From 124072b8b9f65b69be0cf6925112a30ec0bb9937 Mon Sep 17 00:00:00 2001
From: Matthew Dillon <dillon@apollo.backplane.com>
Date: Fri, 27 Oct 2017 18:55:43 -0700
Subject: [PATCH] kernel - Refactor lockmgr() (2)

* Remove the global vfs_spin() lock and single vnode_active_list
  and single vnode_inactive_list.

* Replace with a pcpu array of spinlocks and lists.  However, for
  this initial push the array is simply hashed based on the vnode
  pointer, so it isn't really being acted on pcpu.

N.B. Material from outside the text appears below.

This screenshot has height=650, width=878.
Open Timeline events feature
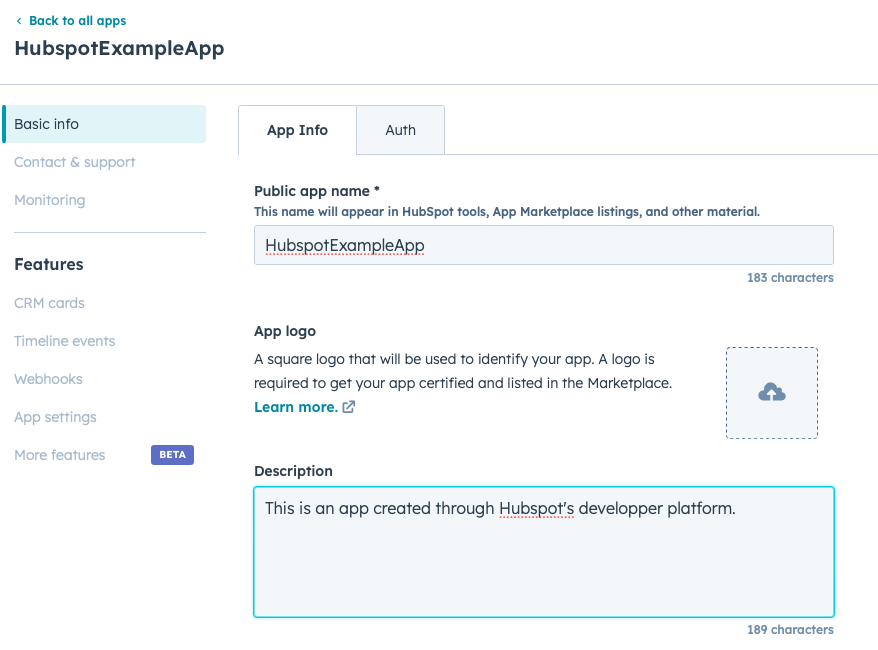pyautogui.click(x=64, y=341)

* Significantly reduces numerous bottlenecks when vnodes start to get
  recycled by vnlru().  Cache line bounces are still a problem,
  but direct spinlock conflicts are essentially gone.
---
 sys/kern/vfs_lock.c | 187 +++++++++++++++++++++++++++++++++-------------------
 1 file changed, 118 insertions(+), 69 deletions(-)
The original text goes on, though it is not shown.